Frontier Pilot Leadership approves strike authorization
100% of Frontier pilots vote in favor of strike authorization if contract agreement not reached
Frontier Ownership responsible for last major U.S. Airline strike at Spirit Airlines in 2010: Can it happen again?
Air Line Pilots Association gives Frontier pilots $2 million for strike preparation
Frontier Pilots are lowest-paid in North America
Pilots earn 40% less than pilots flying the same airplanes

Frontier Airlines: A Bad Bargain

Frontier pilots are lowest-paid in the industry and ready to strike. Your cheap fare may NOT be a bargain if that happens.

Considering Frontier Airlines?

You should know that Frontier pilots are ready to go on strike when legally authorized by the federal government, because owners and management are enriching themselves at their employees’ expense.
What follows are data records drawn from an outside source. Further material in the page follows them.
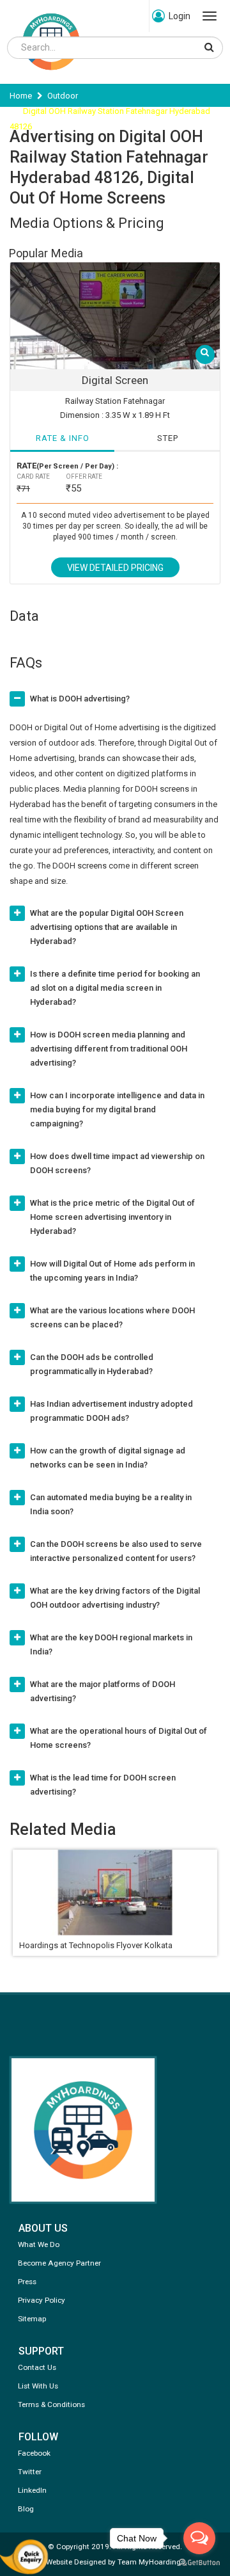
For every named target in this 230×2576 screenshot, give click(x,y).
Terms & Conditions (51, 2404)
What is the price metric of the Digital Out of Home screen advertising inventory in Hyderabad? (112, 1217)
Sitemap (32, 2318)
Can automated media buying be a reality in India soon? (111, 1504)
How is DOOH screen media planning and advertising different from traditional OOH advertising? (108, 1049)
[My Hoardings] (51, 76)
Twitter (30, 2471)
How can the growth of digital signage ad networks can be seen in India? (107, 1457)
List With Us (38, 2385)
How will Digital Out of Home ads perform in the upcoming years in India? (112, 1271)
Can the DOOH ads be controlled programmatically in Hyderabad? (91, 1364)
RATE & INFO (62, 438)
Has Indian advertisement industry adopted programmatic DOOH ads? (111, 1411)
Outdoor (62, 95)
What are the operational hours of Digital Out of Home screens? (118, 1738)
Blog (26, 2508)
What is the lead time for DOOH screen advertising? (103, 1784)
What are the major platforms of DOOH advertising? (102, 1691)
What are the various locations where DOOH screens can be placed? (112, 1317)
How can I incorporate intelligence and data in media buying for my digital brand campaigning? (117, 1109)
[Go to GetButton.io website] (199, 2563)
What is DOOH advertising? (80, 698)
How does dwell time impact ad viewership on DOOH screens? (117, 1163)
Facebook (34, 2453)
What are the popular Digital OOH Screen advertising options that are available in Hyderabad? (106, 927)
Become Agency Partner (59, 2263)
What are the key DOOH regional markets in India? (111, 1644)
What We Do (38, 2244)
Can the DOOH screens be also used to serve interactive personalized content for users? (116, 1551)
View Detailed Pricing (115, 568)
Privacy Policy (41, 2300)
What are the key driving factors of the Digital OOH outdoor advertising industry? (115, 1598)
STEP (167, 438)
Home (21, 95)
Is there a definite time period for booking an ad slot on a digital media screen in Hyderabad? (115, 988)
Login (179, 16)
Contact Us (37, 2367)
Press (27, 2281)
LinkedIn (32, 2490)
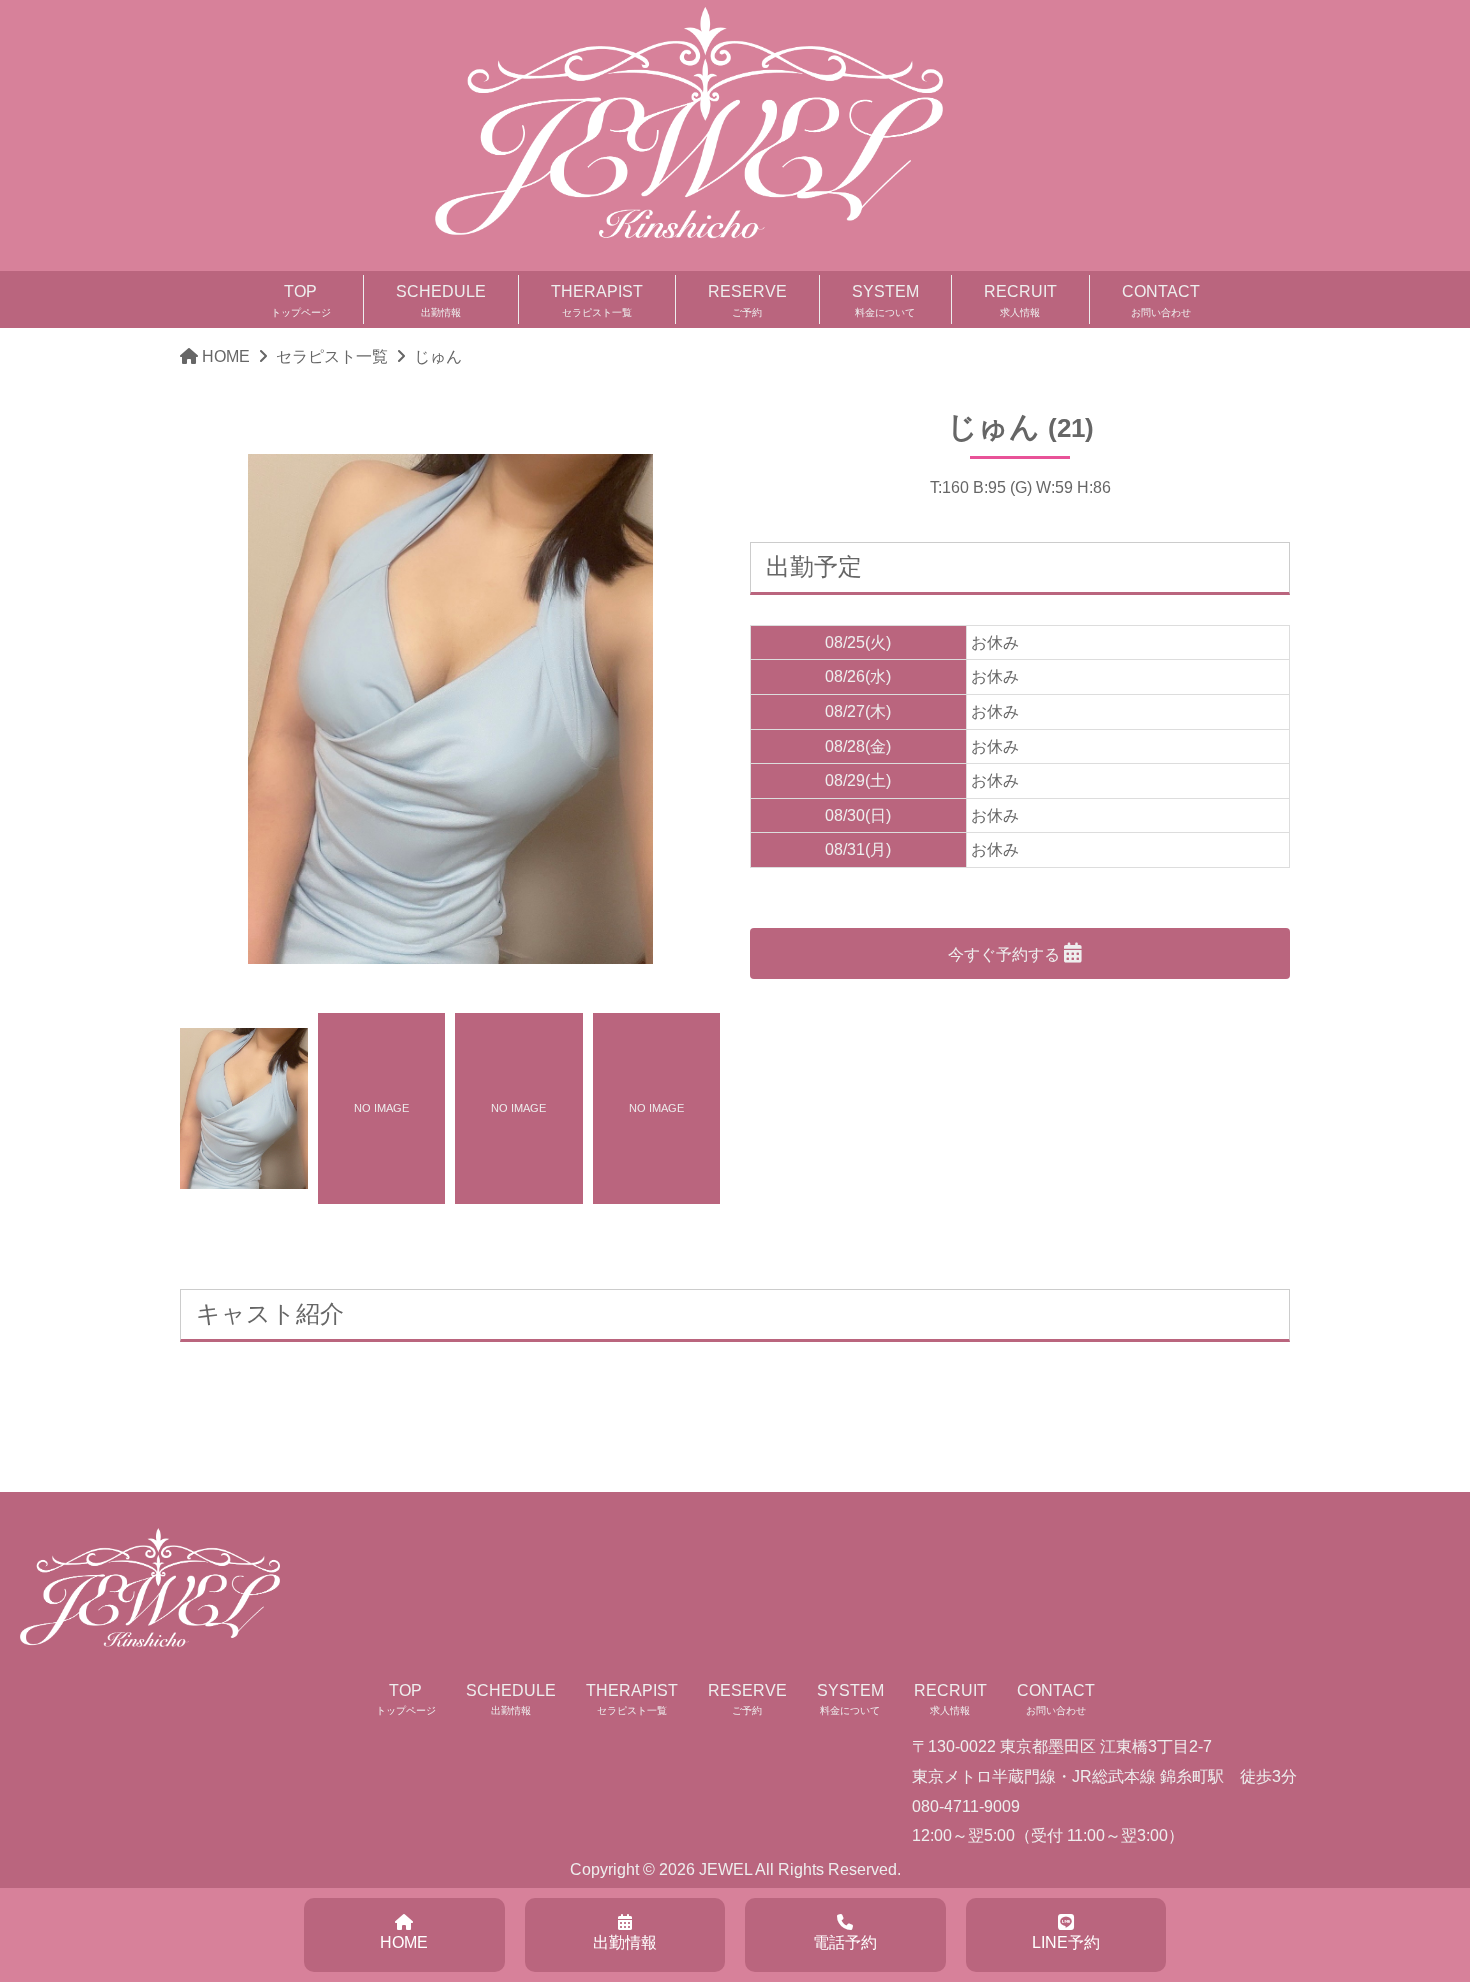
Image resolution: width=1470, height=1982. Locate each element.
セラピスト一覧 (332, 356)
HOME (226, 356)
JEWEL (725, 1869)
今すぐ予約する (1006, 954)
Your cheap fare may not prove to be a bargain if that happens.


You should also know as you choose an airline for your vacation or other travel needs that Frontier management has enjoyed huge profits, but still refuses to negotiate a fair contract for Frontier pilots, who currently earn 40 percent less than their peers flying the same kind of planes.


Frontier Pilots are ready to strike when released from federally mediated bargaining if management doesn’t negotiate a market-rate contract that pays them a fair wage.
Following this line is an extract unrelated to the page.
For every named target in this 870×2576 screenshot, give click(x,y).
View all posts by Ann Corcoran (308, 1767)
You May Want to Ask Yourself: Is that Cheap Fare Worth the Risk of a Pilot Strike?

Time is running out for Frontier management to avoid the possibility of a significant service disruption should the bargaining process fail, because management continues to insist that Frontier pilots accept far less than the going market wage.  
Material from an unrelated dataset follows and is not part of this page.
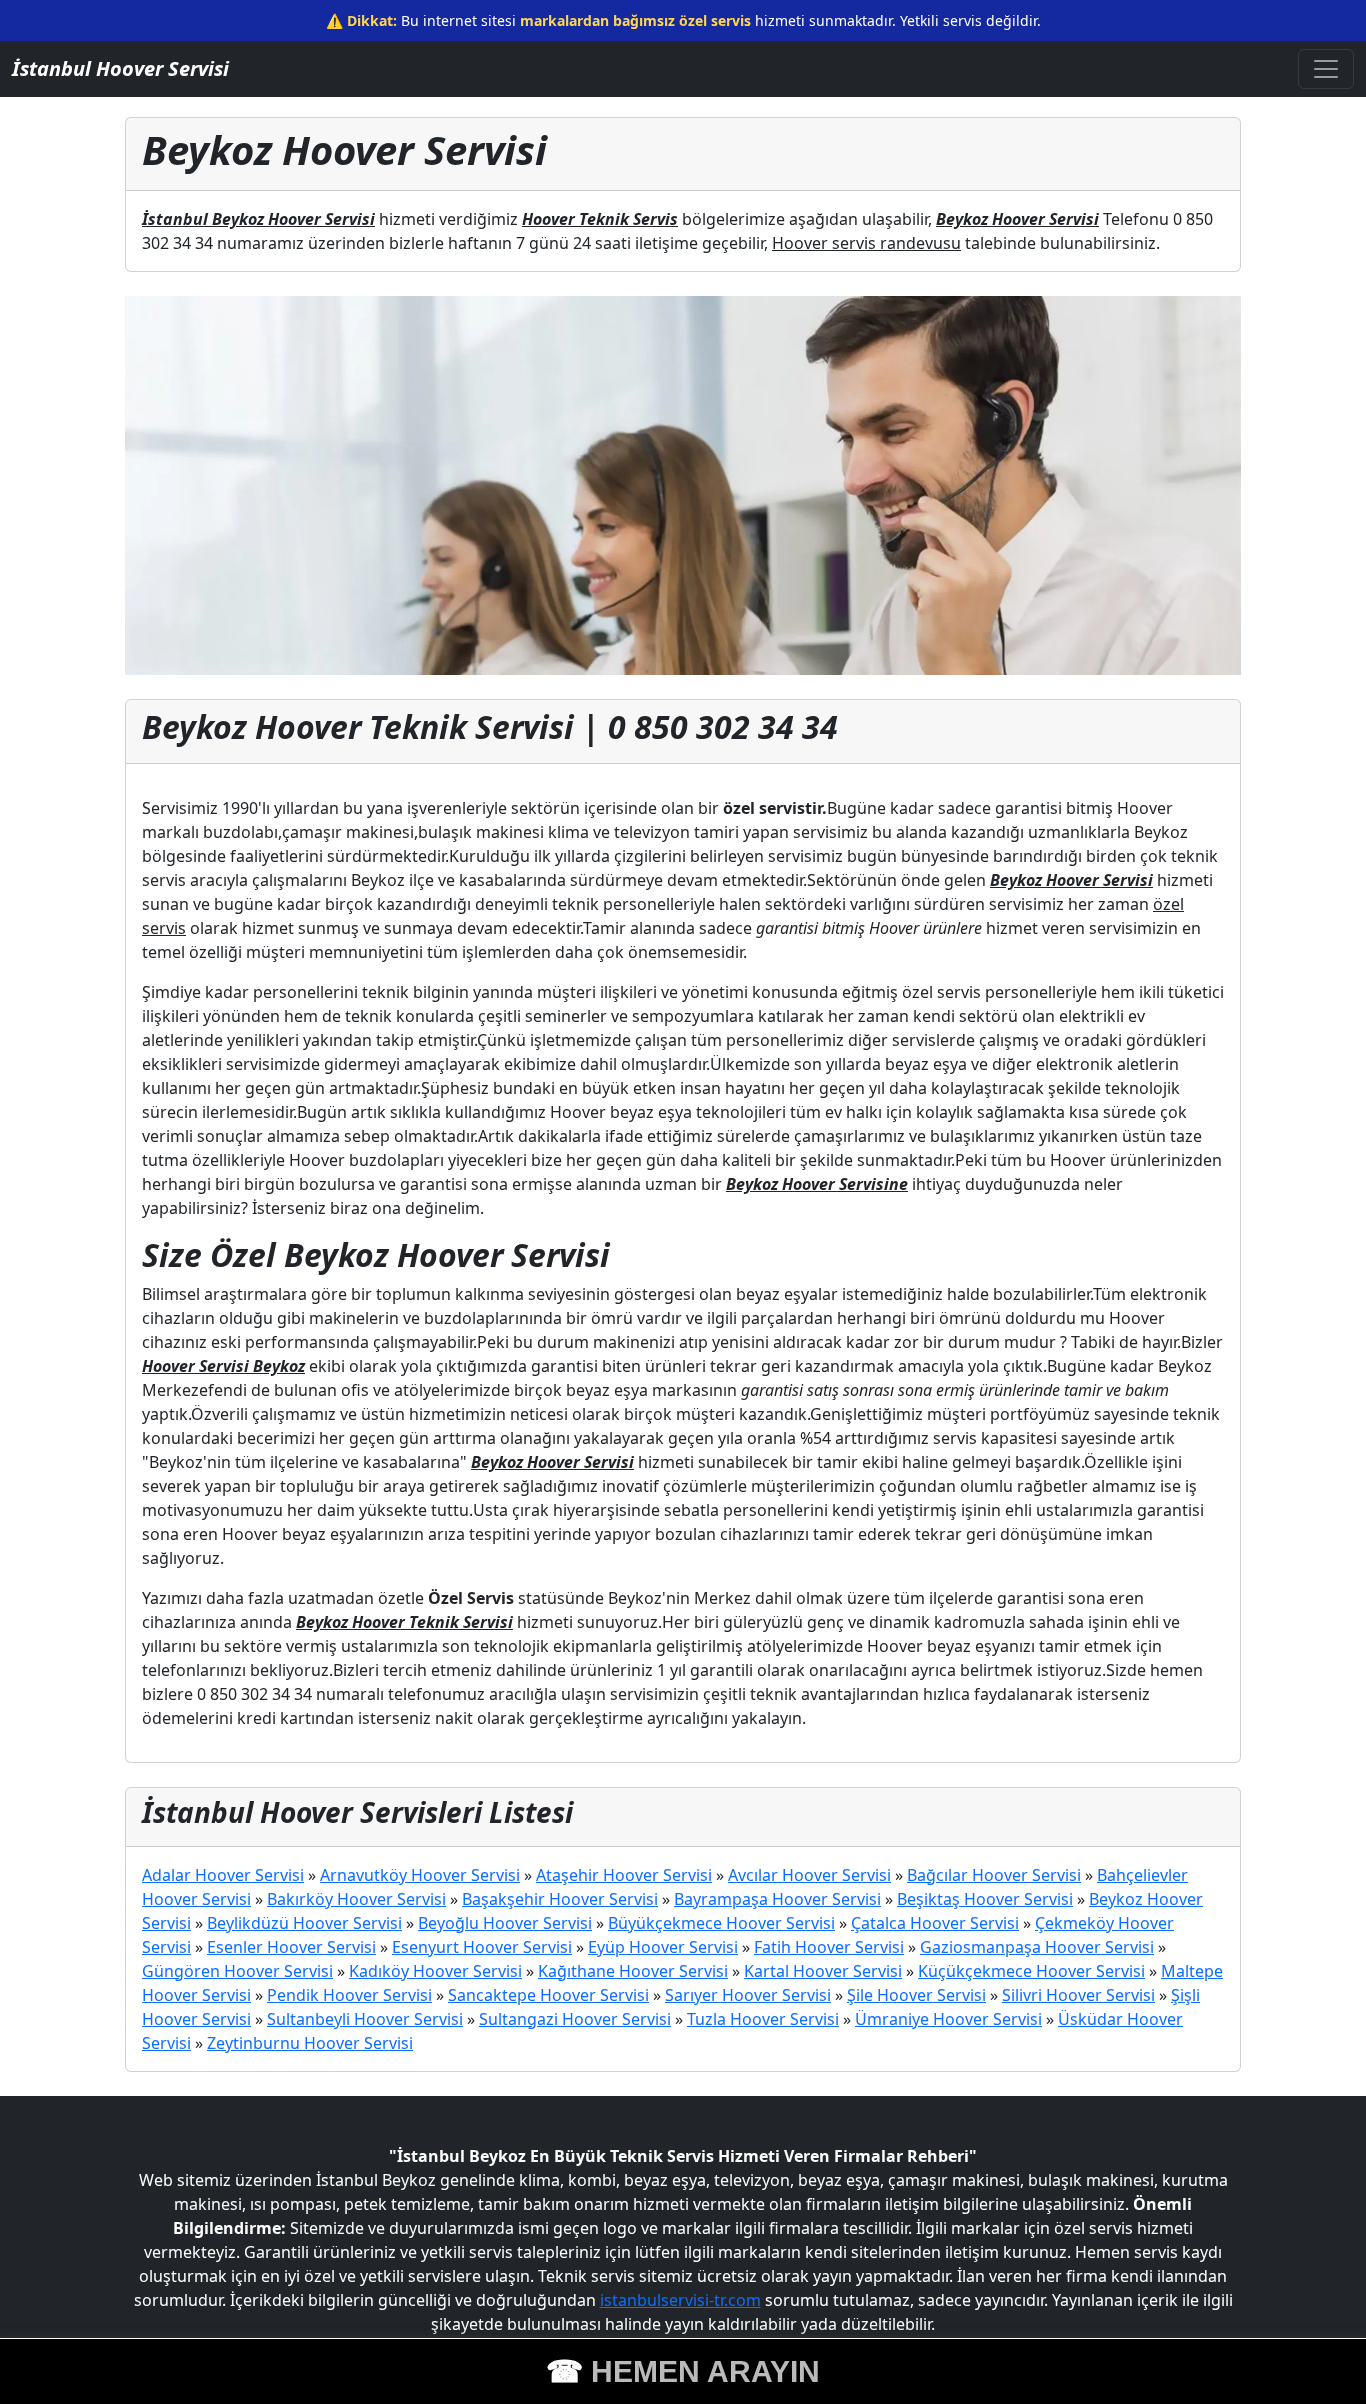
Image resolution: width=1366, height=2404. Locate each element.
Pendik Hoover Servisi (349, 1995)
As a passenger, you have many choices on which airline to fly. Do you really want to support an airline that is willing to risk a strike because it is trying to cut corners on pilot pay?  

Labor Uncertainty at Frontier

Unfortunately, Frontier Airlines refuses to provide pilots with industry standard pay and benefits. The pilots’ current contract was negotiated more than 10 years ago, and its bankruptcy-era rates make them the lowest-paid pilots in the United States for the type of planes they fly. Frontier’s owners have funneled much of the airline’s massive profits into paying hundreds of millions of dollars in dividends and bonuses to investors and management. Meanwhile, pilots at the airline continue to make significantly less than pilots at Spirit, JetBlue, Alaska, Hawaiian, United, Delta, American, and Southwest (and even some regional airlines), despite flying safely and professionally year after year.